A jornada do autoconhecimento muitas vezes nos coloca diante de um labirinto de indecisões, onde a mente, super acelerada, se perde em explicações externas e infinitos tópicos que apenas mascaram o vazio da alma. No cotidiano da clínica, observo como é comum a pessoa se perder em ideias e não conseguir se reconhecer, vivendo um estado onde quem olha para fora apenas sonha, enquanto o verdadeiro despertar exige o olhar para dentro. Para resgatar essa clareza, é preciso trazer o interesse prático de volta para o agora, transformando a terapia em uma experiência viva que confronta o que é ilusório com o que é real. Muitas vezes, não pedimos muito para a vida, mas sim pouco demais, tentando substituir a satisfação profunda por coisas que se compra ou por prestígio temporário, elementos que jamais preencherão os requisitos necessários para a alma.
O caminho para o discernimento passa por compreender a lei que governa toda escolha: o que podemos fazer é escolher, e essa escolha sempre nos traz para o dilema do tudo ou nada. Se aprendermos os testes para distinguir o que é eterno do que é apenas temporário, faremos a melhor escolha. O valor temporário não tem valor algum diante do criador e do tempo que é perdurável. Além disso, é preciso reconhecer que se escolhermos tirar algo de alguém, acabaremos sem nada; ao negar o direito do outro a todas as coisas, negamos o nosso próprio direito, deixando de reconhecer o que realmente temos. A escolha torna-se fácil quando compreendemos que todas as coisas ou são dignas de serem buscadas ou não são, sem meio-termo.
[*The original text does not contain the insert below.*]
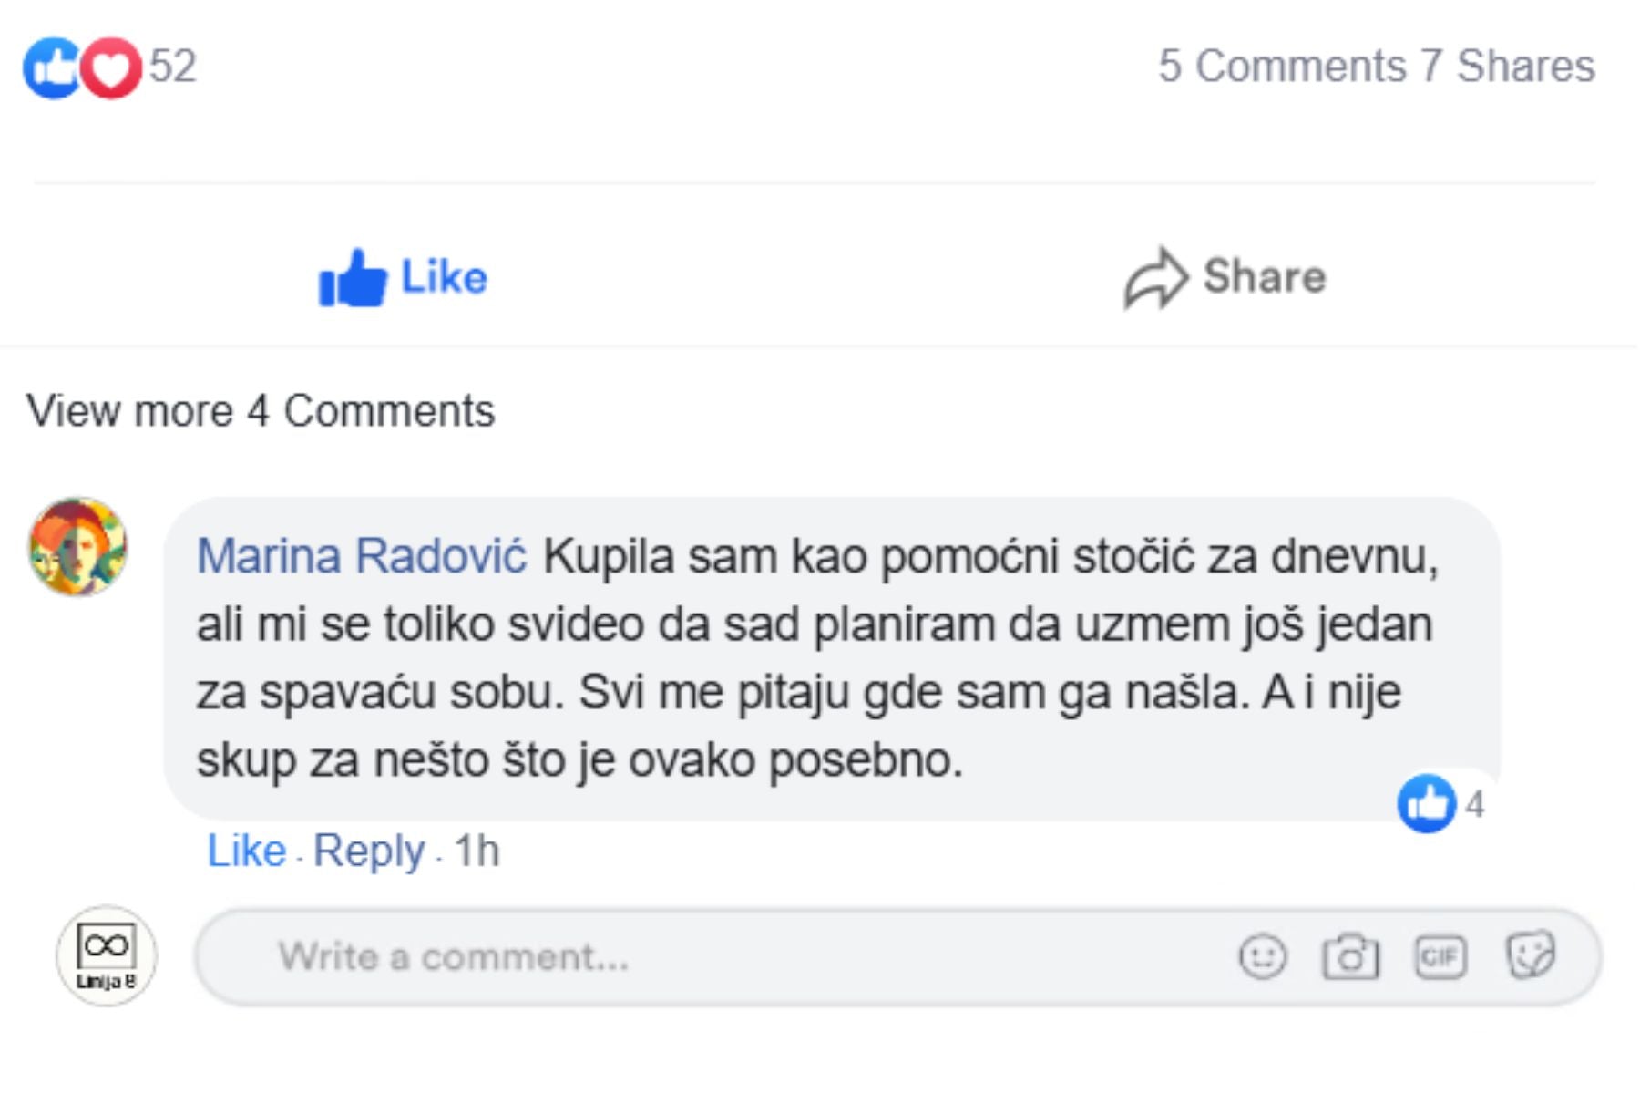The height and width of the screenshot is (1094, 1640).
Task: Share the post using the arrow button
Action: [1225, 277]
Hoje, o convite é para enumerar os critérios reais sobre aquilo que pensas querer e testar esses desejos com honestidade. O ego frequentemente falha em reconhecer o que quer e evita dizer a verdade, mas o trabalho clínico atua de forma cirúrgica, como ensina Bert Hellinger, trazendo valor e significado com clareza para que a pessoa deixe de estar perdida. Ao fortalecer o vínculo com a forma divina e reconhecer o poder da alma, manifestamos a perfeição da luz. Não darei valor àquilo que não tem valor; buscarei apenas o que é real e permanente, pois o próprio céu é alcançado com mãos vazias e mentes abertas. É hora de retornar ao ponto que foi deixado parado e escolher o que vem do reconhecimento interno, abandonando as ilusões para abraçar a luz que manifesta o que realmente somos.